## Instructions to follow
Reproduce exactly, from the data that follows, the line with "Enable the 休みのお知らせDM送付 checkbox", the line with "Close the localhost", and every line that lies between them.

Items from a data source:
################

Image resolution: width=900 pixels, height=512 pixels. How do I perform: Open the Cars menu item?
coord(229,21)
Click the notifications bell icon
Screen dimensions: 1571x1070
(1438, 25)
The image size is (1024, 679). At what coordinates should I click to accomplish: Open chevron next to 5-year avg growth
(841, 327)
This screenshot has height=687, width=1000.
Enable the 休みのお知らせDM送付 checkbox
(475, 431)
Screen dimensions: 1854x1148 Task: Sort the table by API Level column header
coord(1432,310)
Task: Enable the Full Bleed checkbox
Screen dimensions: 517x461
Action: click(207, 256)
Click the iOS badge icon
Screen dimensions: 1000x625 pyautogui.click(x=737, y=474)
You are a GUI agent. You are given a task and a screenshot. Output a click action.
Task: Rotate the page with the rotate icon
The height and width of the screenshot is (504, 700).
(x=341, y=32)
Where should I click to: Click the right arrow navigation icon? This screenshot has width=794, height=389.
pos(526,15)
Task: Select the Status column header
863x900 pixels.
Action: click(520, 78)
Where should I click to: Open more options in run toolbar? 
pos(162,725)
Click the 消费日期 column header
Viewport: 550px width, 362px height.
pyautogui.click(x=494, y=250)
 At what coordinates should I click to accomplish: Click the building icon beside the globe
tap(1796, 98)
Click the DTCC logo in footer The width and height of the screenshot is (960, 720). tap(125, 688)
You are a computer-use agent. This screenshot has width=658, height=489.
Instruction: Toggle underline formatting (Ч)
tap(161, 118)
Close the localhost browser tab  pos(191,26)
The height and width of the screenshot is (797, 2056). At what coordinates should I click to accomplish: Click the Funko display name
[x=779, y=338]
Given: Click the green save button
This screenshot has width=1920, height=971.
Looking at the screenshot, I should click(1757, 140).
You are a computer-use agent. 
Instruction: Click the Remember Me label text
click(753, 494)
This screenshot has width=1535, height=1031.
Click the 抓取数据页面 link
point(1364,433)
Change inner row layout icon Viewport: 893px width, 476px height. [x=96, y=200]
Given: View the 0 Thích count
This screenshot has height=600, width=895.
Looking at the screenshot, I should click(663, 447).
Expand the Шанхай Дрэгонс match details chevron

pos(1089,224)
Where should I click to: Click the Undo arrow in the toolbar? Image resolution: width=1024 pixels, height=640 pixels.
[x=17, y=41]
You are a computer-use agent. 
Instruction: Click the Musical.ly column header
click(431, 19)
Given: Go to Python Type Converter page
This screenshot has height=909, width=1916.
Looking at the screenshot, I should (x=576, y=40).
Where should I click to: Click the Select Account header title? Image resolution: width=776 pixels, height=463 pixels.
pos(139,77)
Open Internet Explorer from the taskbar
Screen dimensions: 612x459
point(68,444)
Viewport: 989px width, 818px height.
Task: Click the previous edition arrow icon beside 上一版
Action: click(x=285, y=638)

################

## Answer to this problem
Enable the 休みのお知らせDM送付 checkbox
(475, 431)
Screen dimensions: 1854x1148 Task: Sort the table by API Level column header
coord(1432,310)
Task: Enable the Full Bleed checkbox
Screen dimensions: 517x461
Action: click(207, 256)
Click the iOS badge icon
Screen dimensions: 1000x625 pyautogui.click(x=737, y=474)
You are a GUI agent. You are given a task and a screenshot. Output a click action.
Task: Rotate the page with the rotate icon
The height and width of the screenshot is (504, 700).
(x=341, y=32)
Where should I click to: Click the right arrow navigation icon? This screenshot has width=794, height=389.
pos(526,15)
Task: Select the Status column header
863x900 pixels.
Action: click(520, 78)
Where should I click to: Open more options in run toolbar? 
pos(162,725)
Click the 消费日期 column header
Viewport: 550px width, 362px height.
pyautogui.click(x=494, y=250)
 At what coordinates should I click to accomplish: Click the building icon beside the globe
tap(1796, 98)
Click the DTCC logo in footer The width and height of the screenshot is (960, 720). tap(125, 688)
You are a computer-use agent. This screenshot has width=658, height=489.
Instruction: Toggle underline formatting (Ч)
tap(161, 118)
Close the localhost browser tab  pos(191,26)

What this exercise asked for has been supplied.